Dann kam Nikodemus bei Nacht. Sobald ein Verlangen nach Christus auftritt, kommt das Bewusstsein, dass die Welt – und insbesondere die religiöse Welt – dagegen sein wird. Deshalb geschieht das erste Hingezogenwerden zu Christus oft im Verborgenen.

Nikodemus nennt den Herrn „Rabbi“ (Meister). Er berichtet dem Herrn, was er weiß, und gibt ihm den Platz des Lehrers, während er den Platz des Schülers einnimmt. Ohne sich selbst wirklich zu kennen, glaubt er, recht lernfähig zu sein, wenn er nur jemanden hätte, der ihn lehrte. Bei der Antwort des Herrn: „Es sei den, dass jemand von neuem geboren werde, so kann er das Reich Gottes nicht sehen“, verschwindet bei Nikodemus sogleich die bewundernde Anerkennung für den Herrn als Rabbi, sein durch menschlichen Verstand erworbenes Wissen und sein natürliches Lernvermögen. Dies entspringt alles der alten Natur und ist wertlos, wenn es darum geht, in den Dingen Gottes belehrt zu werden. Der menschliche Verstand und natürliche Fähigkeiten machen es zwar möglich, eine Menge Dinge in der Natur zu sehen, solange ein Mensch jedoch nicht „von neuem geboren“ wurde, kann er das Reich Gottes nicht sehen.

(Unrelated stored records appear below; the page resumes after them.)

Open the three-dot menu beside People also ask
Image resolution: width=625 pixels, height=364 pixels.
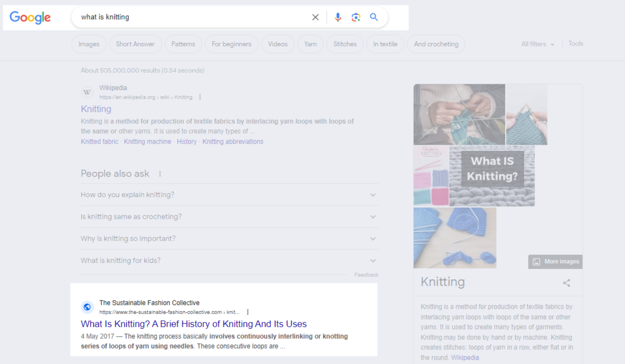point(160,173)
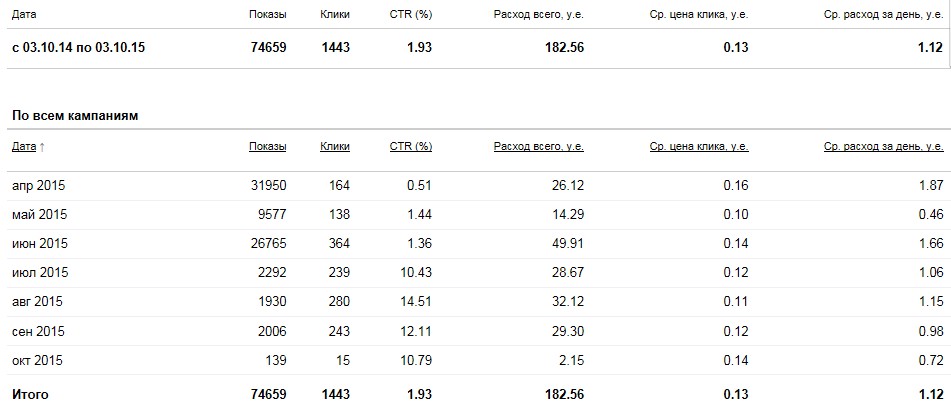Click the По всем кампаниям heading

coord(74,115)
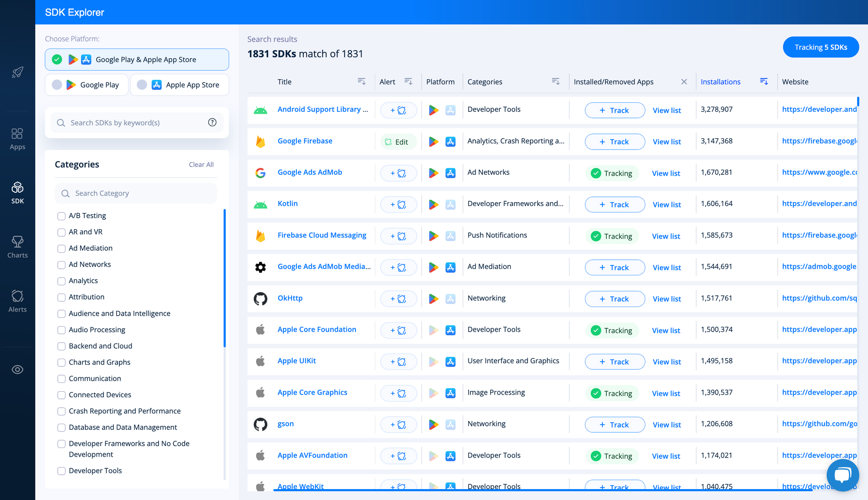The image size is (868, 500).
Task: Open the chat support bubble
Action: tap(842, 475)
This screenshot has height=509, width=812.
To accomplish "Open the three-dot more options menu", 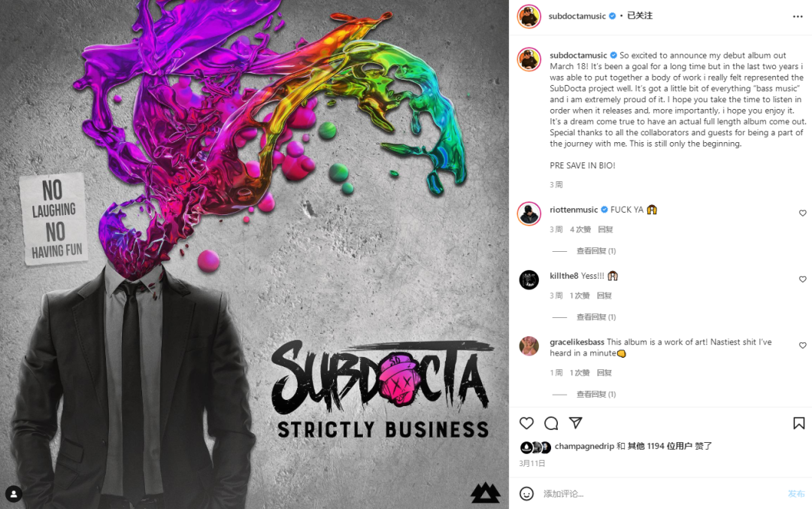I will pos(798,17).
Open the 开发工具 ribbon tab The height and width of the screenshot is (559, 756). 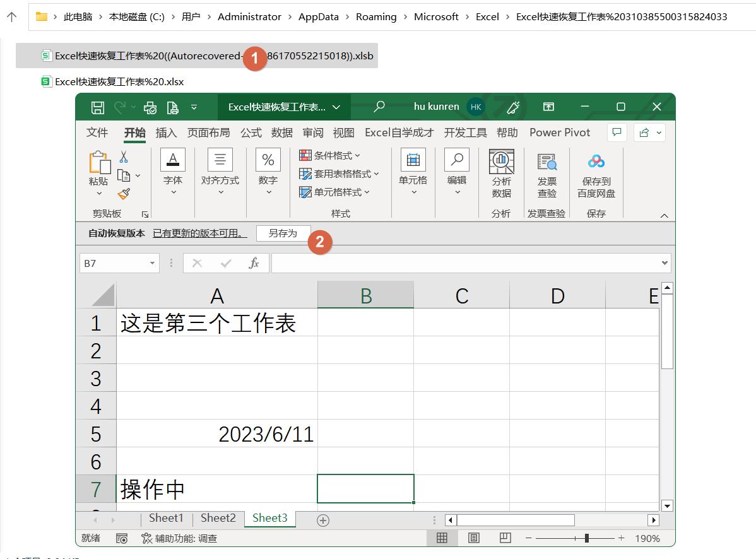[x=465, y=132]
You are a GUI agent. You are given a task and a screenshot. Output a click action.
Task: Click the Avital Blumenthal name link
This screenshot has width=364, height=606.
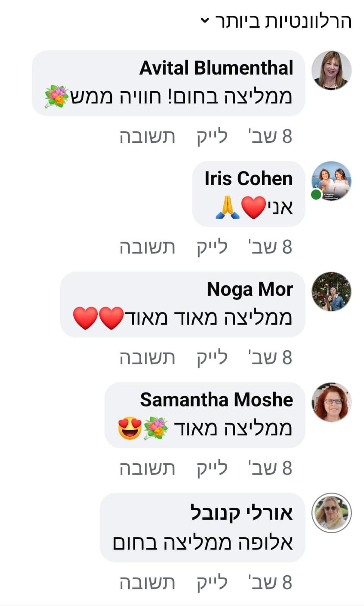(216, 68)
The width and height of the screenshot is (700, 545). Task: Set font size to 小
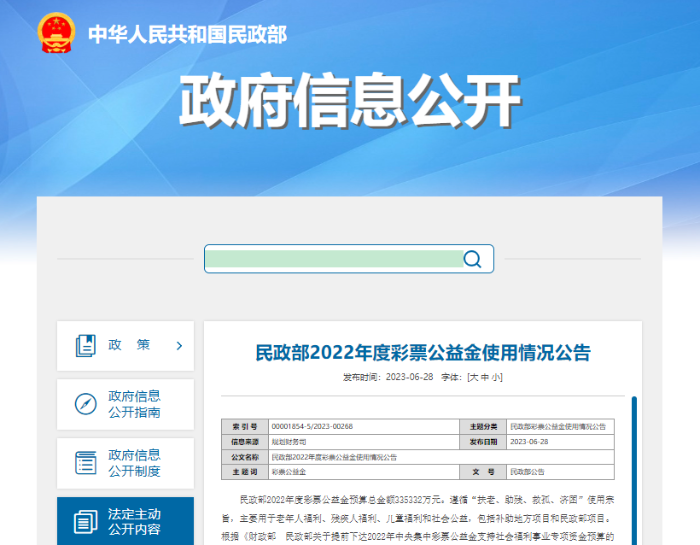point(496,377)
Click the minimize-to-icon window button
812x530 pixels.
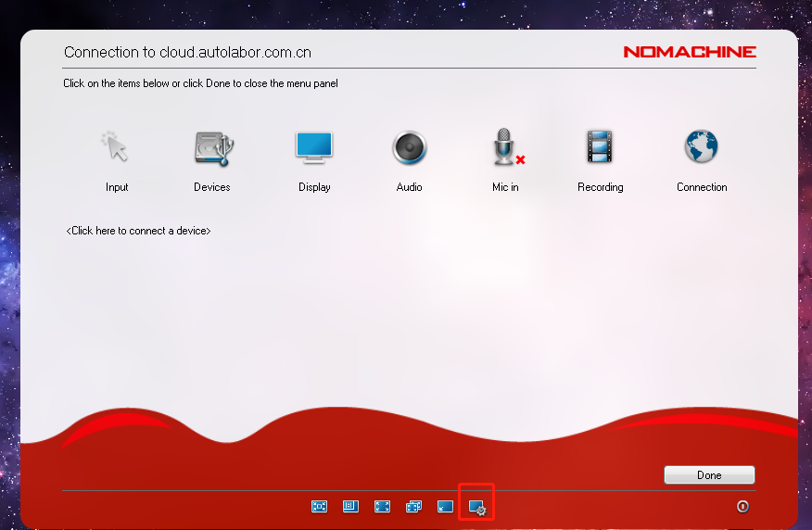(445, 507)
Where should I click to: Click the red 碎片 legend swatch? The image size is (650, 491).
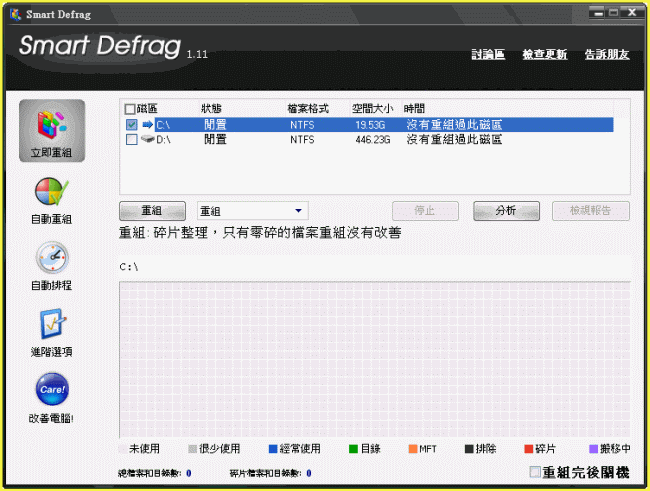point(529,448)
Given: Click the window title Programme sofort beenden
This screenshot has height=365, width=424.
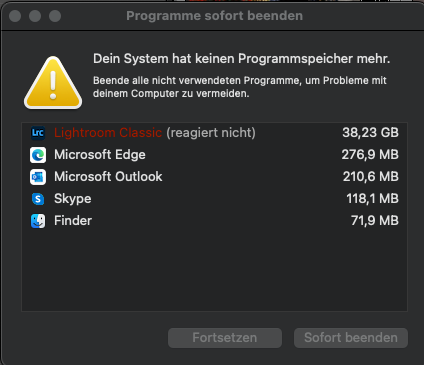Looking at the screenshot, I should pos(214,16).
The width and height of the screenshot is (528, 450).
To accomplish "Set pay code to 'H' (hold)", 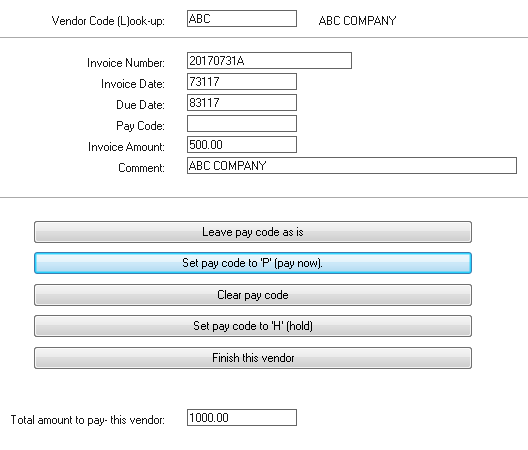I will click(x=253, y=326).
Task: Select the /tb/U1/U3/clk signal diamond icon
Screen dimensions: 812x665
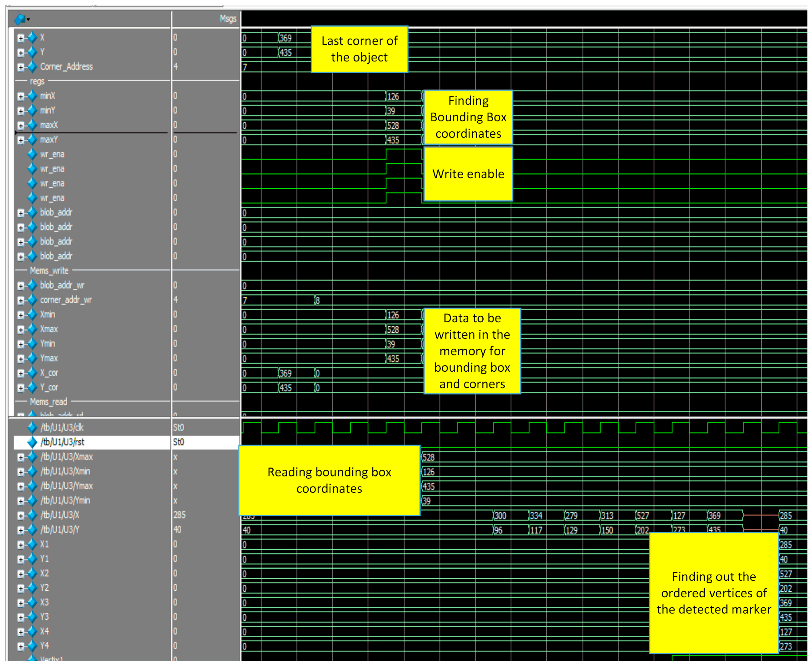Action: tap(33, 428)
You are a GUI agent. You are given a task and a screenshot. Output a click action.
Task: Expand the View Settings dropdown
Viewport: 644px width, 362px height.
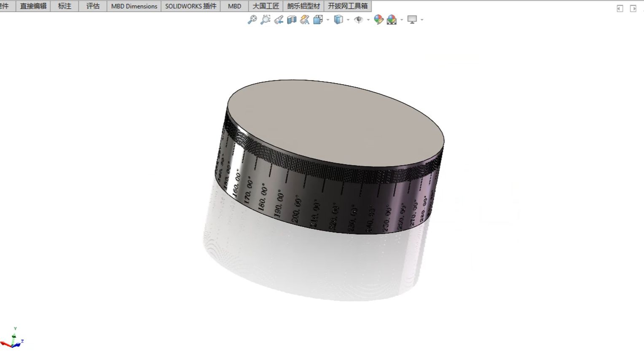point(421,19)
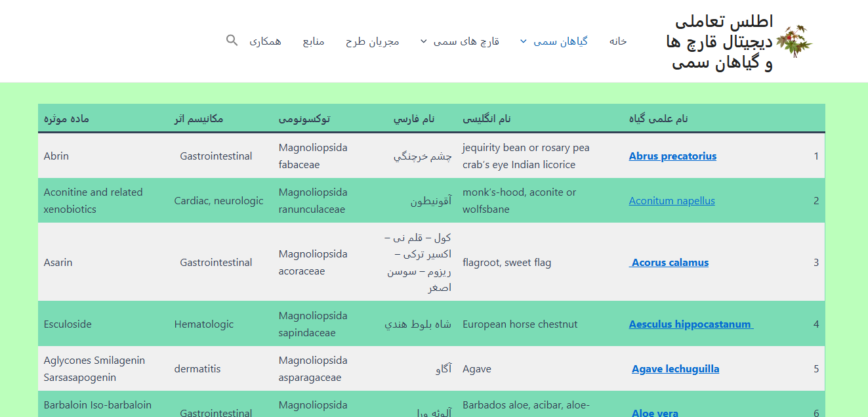
Task: Expand the گیاهان سمی dropdown chevron
Action: 523,41
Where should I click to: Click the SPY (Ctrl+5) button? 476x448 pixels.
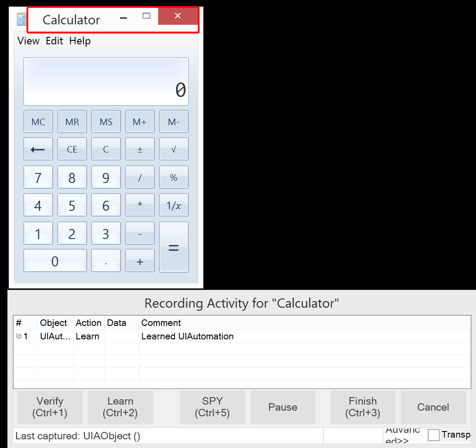[x=212, y=407]
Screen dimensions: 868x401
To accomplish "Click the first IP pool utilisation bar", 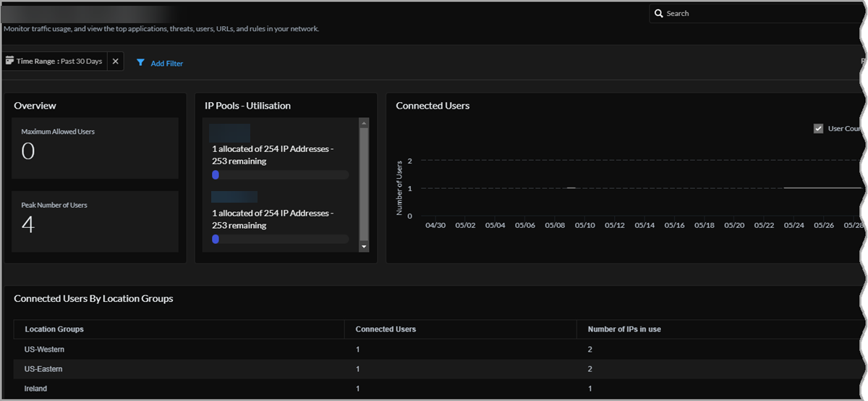I will coord(280,174).
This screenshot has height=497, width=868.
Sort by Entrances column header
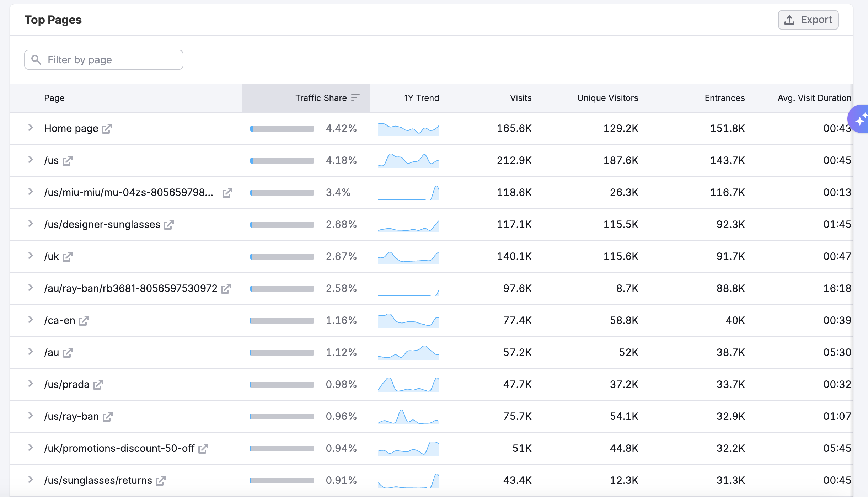[x=724, y=98]
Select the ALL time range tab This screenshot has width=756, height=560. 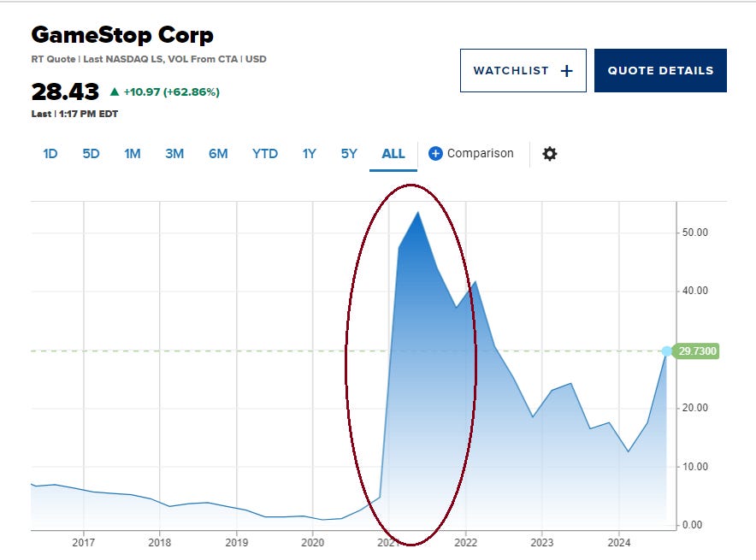[x=393, y=154]
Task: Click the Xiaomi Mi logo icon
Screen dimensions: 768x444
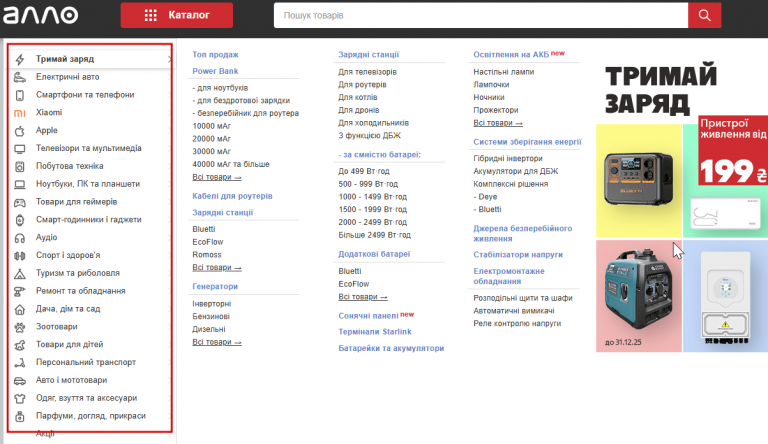Action: pos(20,113)
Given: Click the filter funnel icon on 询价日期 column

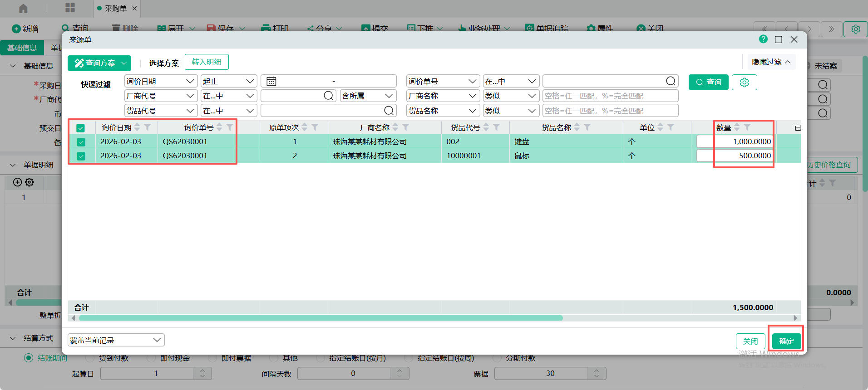Looking at the screenshot, I should pyautogui.click(x=148, y=127).
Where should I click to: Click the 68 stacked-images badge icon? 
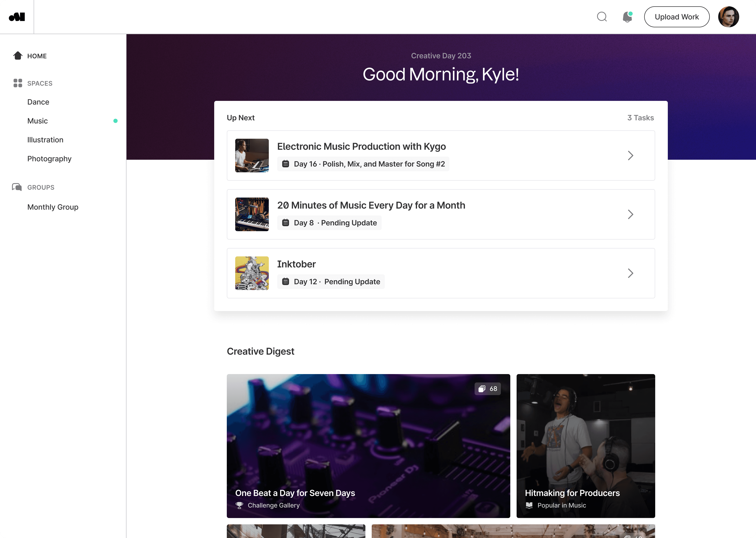point(482,389)
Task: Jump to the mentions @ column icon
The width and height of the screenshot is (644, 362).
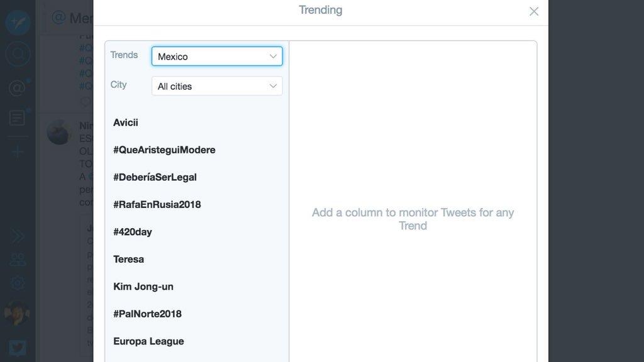Action: coord(18,88)
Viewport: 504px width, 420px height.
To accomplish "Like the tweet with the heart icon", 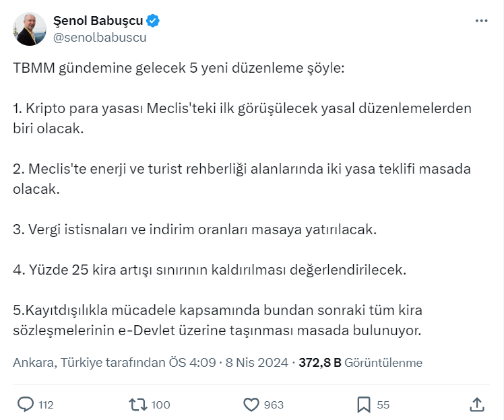I will click(x=251, y=404).
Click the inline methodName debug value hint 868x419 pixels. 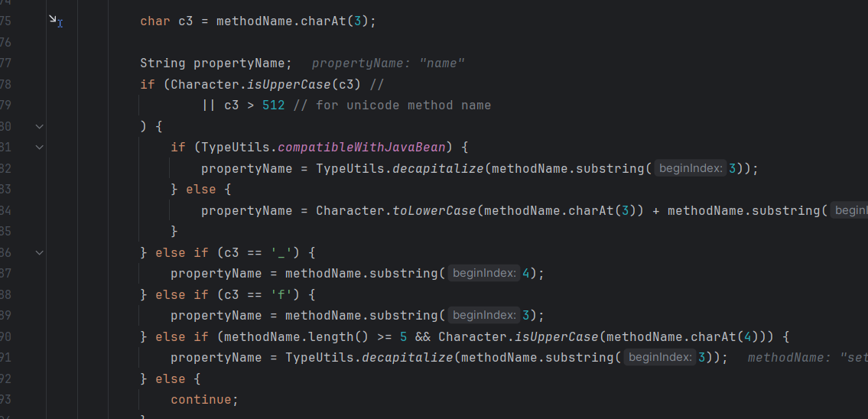(x=807, y=357)
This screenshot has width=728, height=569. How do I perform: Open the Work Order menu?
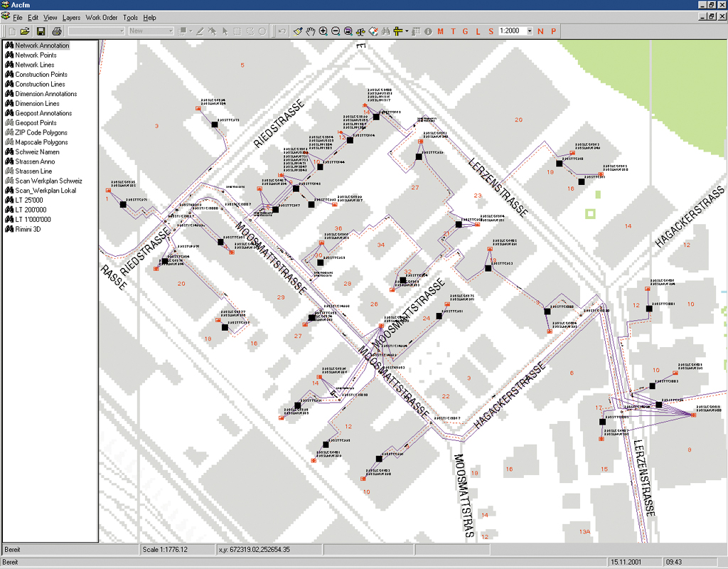[100, 17]
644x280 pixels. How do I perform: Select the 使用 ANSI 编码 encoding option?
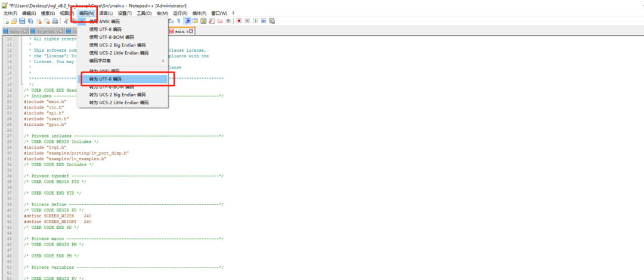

Hier verbindet der Herr die Wiedergeburt mit dem Reich. Später wird Er von himmlischen Dingen, seinem Werk und dem ewigen Leben sprechen. Das Reich wurde zu dieser Zeit nicht in seiner materiellen und äußerlichen Form dargestellt, die die Natur erkennen könnte, sondern wurde in seinen moralischen Eigenschaften in Christus dargestellt. Der König war da, wurde aber abgelehnt. Die moralischen Eigenschaften des Reiches wurden in Ihm gesehen: „Gerechtigkeit, Friede und Freude“. Diese sind die Segnungen, die sein Königreich in der Zeit seiner Herrschaft tatsächlich charakterisieren werden und die jetzt diejenigen in der Kraft des Geistes kennen, die an Christus am Tage seiner Ablehnung geglaubt haben. Das Königtum in dieser moralischen Art in dem König zu sehen, war der Natur unmöglich. Aus diesem Grund muss es ein Wirken Gottes im Herzen geben, hier als die Neugeburt bezeichnet.

Vers 4

Joh 3,4: Nikodemus spricht zu ihm: Wie kann ein Mensch geboren werden, wenn er alt ist? Kann er etwa zum zweiten Male in den Leib seiner Mutter eingehen und geboren werden?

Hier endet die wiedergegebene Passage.